ABSTRACT Large number of researcher papers has been published for inventory lot- size models under trade credit financing by assuming that demand rate is constant. But demand rate is often not constant. During the growth stage of the product life cycle, the demand function increases with time. In this paper we extend the constant demand to time- dependent demand. This paper derives the problem of determining the retailer’s optimal price and optimal total profit when the supplier permits delay in payments for an order of a product.
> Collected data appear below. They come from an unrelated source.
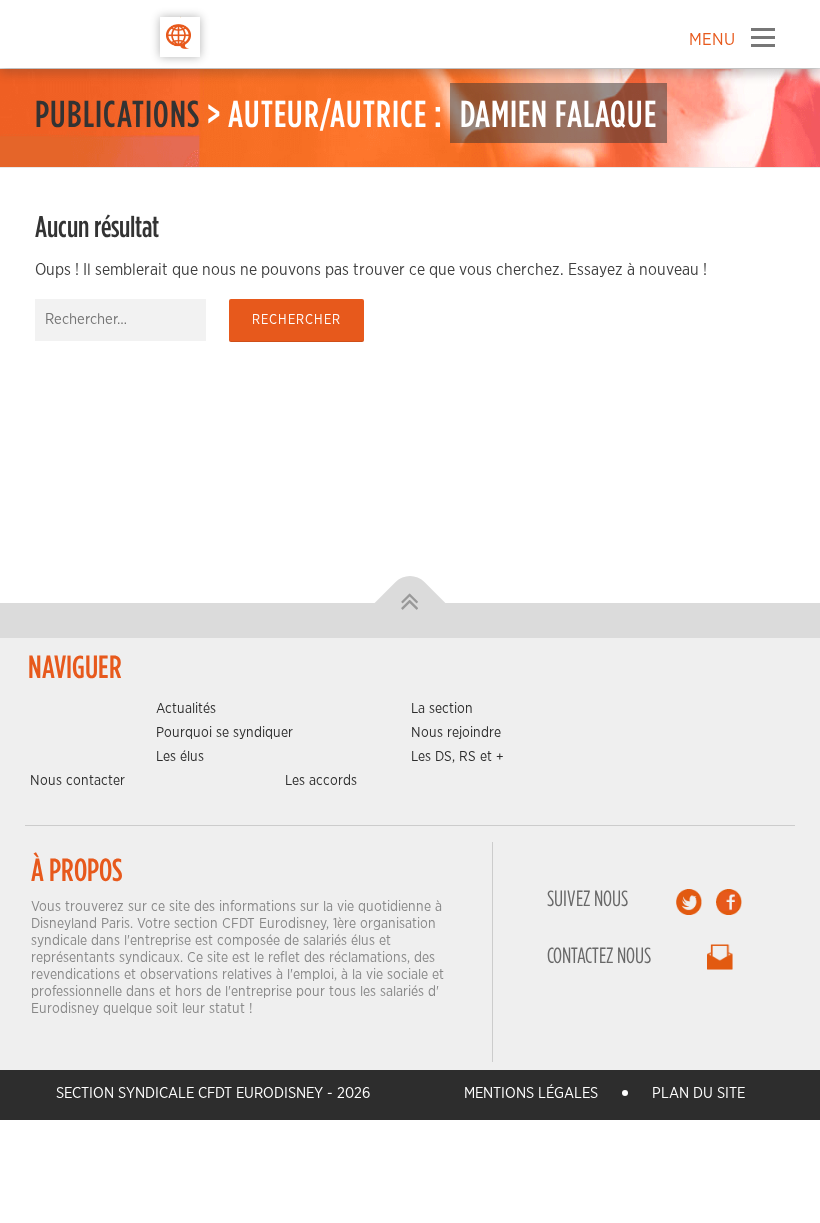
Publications (117, 113)
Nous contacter (77, 781)
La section (442, 709)
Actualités (186, 709)
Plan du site (698, 1093)
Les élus (180, 757)
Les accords (321, 781)
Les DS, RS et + (457, 757)
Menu (762, 38)
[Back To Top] (410, 603)
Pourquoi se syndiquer (224, 733)
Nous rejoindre (456, 733)
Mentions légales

In this paper demand rate is considered as a function as a function of price and time. We also provide the optimal policy for the customer to obtain its maximum annual net profit. Mathematica software is used for finding optimal price and optimal replenishment time simultaneously. Finally, numerical examples and sensitivity analysis are given to illustrate the theoretical results.
KEYWORDS:
Inventory, Permissible Delay, Demand Rate, Optimal Pricing, Cycle Time.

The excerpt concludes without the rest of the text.